The tone of the book changes quickly when the guards come to tell the prisoners that three of them are to be executed the next morning – the prisoners can choose for themselves who it will be. To accomplish this impossible decision the men draw lots.
Some men drew the first slip which touched their fingers; others seemed to suspect that fate was trying to force on them a particular slip and when they had drawn one a little way from the shoe would let it drop again and choose another.
They draw lots in reverse alphabetical order, so one of the last to choose is a lawyer named Chavel. It’s a great scene as we watch Chavel calculate the odds. First, 10:1. Then the first to draw chooses the marked paper, so the odds suddenly change to a comfortable 14.5:1. However, as more and more choose, the odds increasingly point to Chavel. Of course, he draws the marked paper. In a fit of anxiety Chavel offers all he has to someone willing to take his place. Surprisingly, someone accepts. Here the psychological story begins.

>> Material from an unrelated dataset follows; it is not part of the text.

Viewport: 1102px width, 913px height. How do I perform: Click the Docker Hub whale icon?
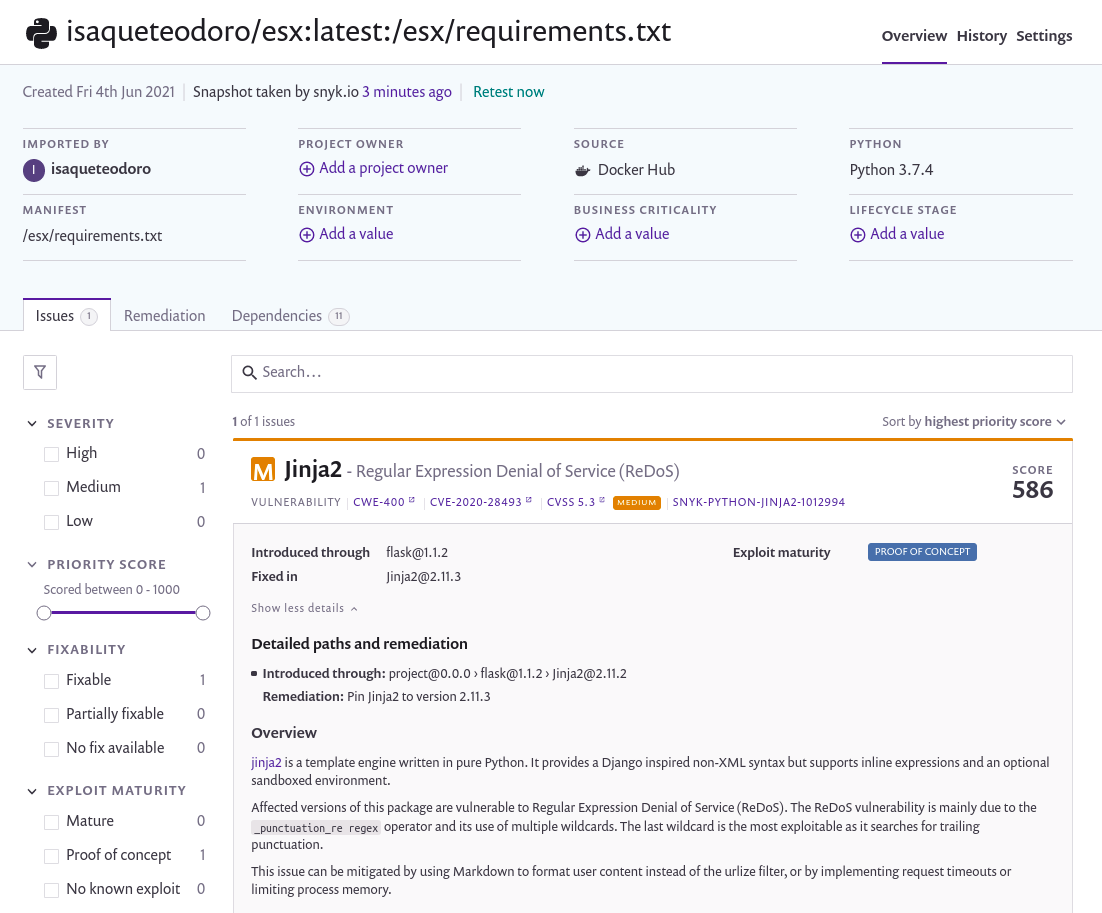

Philosophers say that past, present and future exist simultaneously, and certainly in this heavy darkness many pasts came to life: a lorry drove up the Boulevard Montparnasse, a girl held out her mouth to be kissed, and a town council elected a mayor; and in the minds of three men the future stood as inalterably as birth – fifty yards of cinder track and a brick wall chipped and pitted.
It seemed to Chavel now his hysteria was over that that simple track was infinitely more desirable after all than the long obscure route on which his own feet were planted.
It may seem like I’ve given away a lot of the novel, but this is merely the stage setup. The rest of the novel is concerned with that “long obscure route” that Chavel has chosen. But where most novelists would be content with this clever psychological game and would then simply show episodes where Chavel felt guilty or hollowed out, Greene explores so much more. Sure, there’s guilt and shame, but what about the possibility of love, of getting back all he signed away, of losing something even more valuable than his possessions and his life? Of having the opportunity to sink even lower?
However, the joy of this short book is in the plot and the clever writing. It’s not a nuanced look at any psychological issues, politics, or anything else really. Perhaps in preparation for filming, the scenes are basic, the characters few. But despite that, it is densely packed and feels like a novel of more substantial size. It goes without saying that if I’m this intrigued by a story that Greene forgot about, I’m in for a treat when I read the ones he didn’t almost discard.
After you read the book:
I know Graham Greene was a bit annoyed at being categorized as a “Catholic writer” rather than as a writer who happened to be Catholic, but the ending of this novel makes it hard to escape that classification. It was obvious the whole time that the book was moving toward Chavel’s redemption by death, though the path was unclear.
Sadly, for me, the ending didn’t excite me as much as the rest of the book. It was a bit too convenient for my taste. And now I’m thinking of another “Catholic” writer whose stories always moved toward redemption but whose endings were less . . . uh . . . convenient: Flannery O’Connor. Remember the ending to “A Good Man is Hard to Find,” “Good Country People,” “Everything that Rises Must Converge.” O’Connor had the ability to execute her theme of redemption in shocking and upsetting ways. Always unexpected, her endings were perfect, both stylistically and in the context of the story. Though I loved reading The Tenth Man, I will never dwell on its resolution. It wasn’t shocking. It wasn’t strong. It is forgettable when compared to the rest of the story. And isn’t that a shame when the theme is redemption?